Rostering. Grace was thinking hard. Rostering. That was the business Bishop was in. ‘Did she ever tell you his name?’

‘No, she wouldn’t tell me. She kept telling me she couldn’t give me his name because he was married, and she’d sworn to keep their affair secret.’

‘She was hardly the type to blackmail someone,’ Grace said. ‘And I wouldn’t have thought she had a lot of money.’

‘No, she didn’t. She used to travel to work on an old Vespa.’

‘So what could have been his motive for killing her – assuming he did?’

‘Or maybe they were both killed?’ she replied. ‘And only her body has turned up?’

‘That’s possible. Someone after him and she just happened to be in the wrong place at the wrong time? Wouldn’t be the first time. Have you heard anything from the investigating team?’

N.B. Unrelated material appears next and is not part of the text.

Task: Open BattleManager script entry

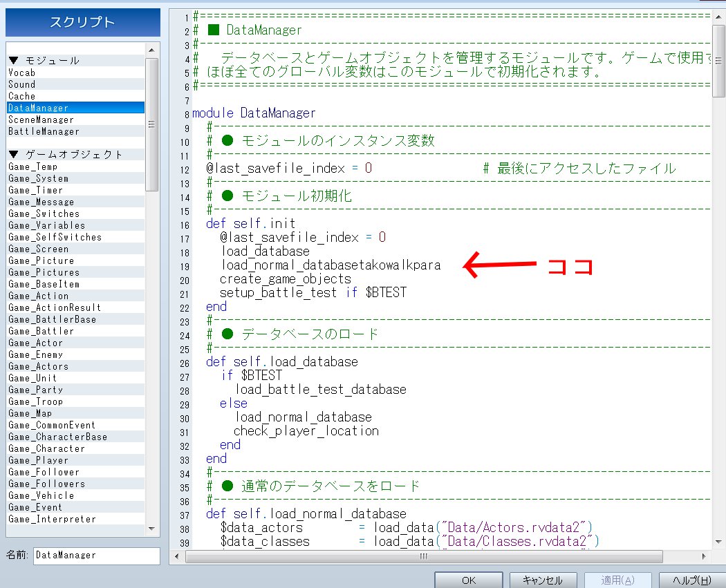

‘Not much progress so far. There’s just one small thing that’s interesting.’

‘What’s that?’

‘I saw Ray Packham earlier – from the High Tech Crime Unit?’

‘Yes, I know him. He’s smart.’

‘He’s been running forensic software on the computer Janet used here, and he’s recovered the electronic diary that she deleted when she left.’

Someone knocked on the door and entered. Grace looked up and saw a young man he recognized from this department standing there. Lorna looked up at him. ‘Sorry, Dermot, is it anything urgent?’

‘No – no problem – see you tomorrow.’

He went out and closed the door.

Her face blanked. ‘Where was I?’

‘Janet’s diary,’ he prompted.

‘Yes, right. There was one name on it, about nine months back, that none of us here know. It was an entry for an evening in December last year. She had written down, Drink, Brian.’

‘Brian?’

‘Yes.’

Grace felt a sudden frisson. Brian. Rostering. Big house in Brighton. Flat in London. A murdered woman.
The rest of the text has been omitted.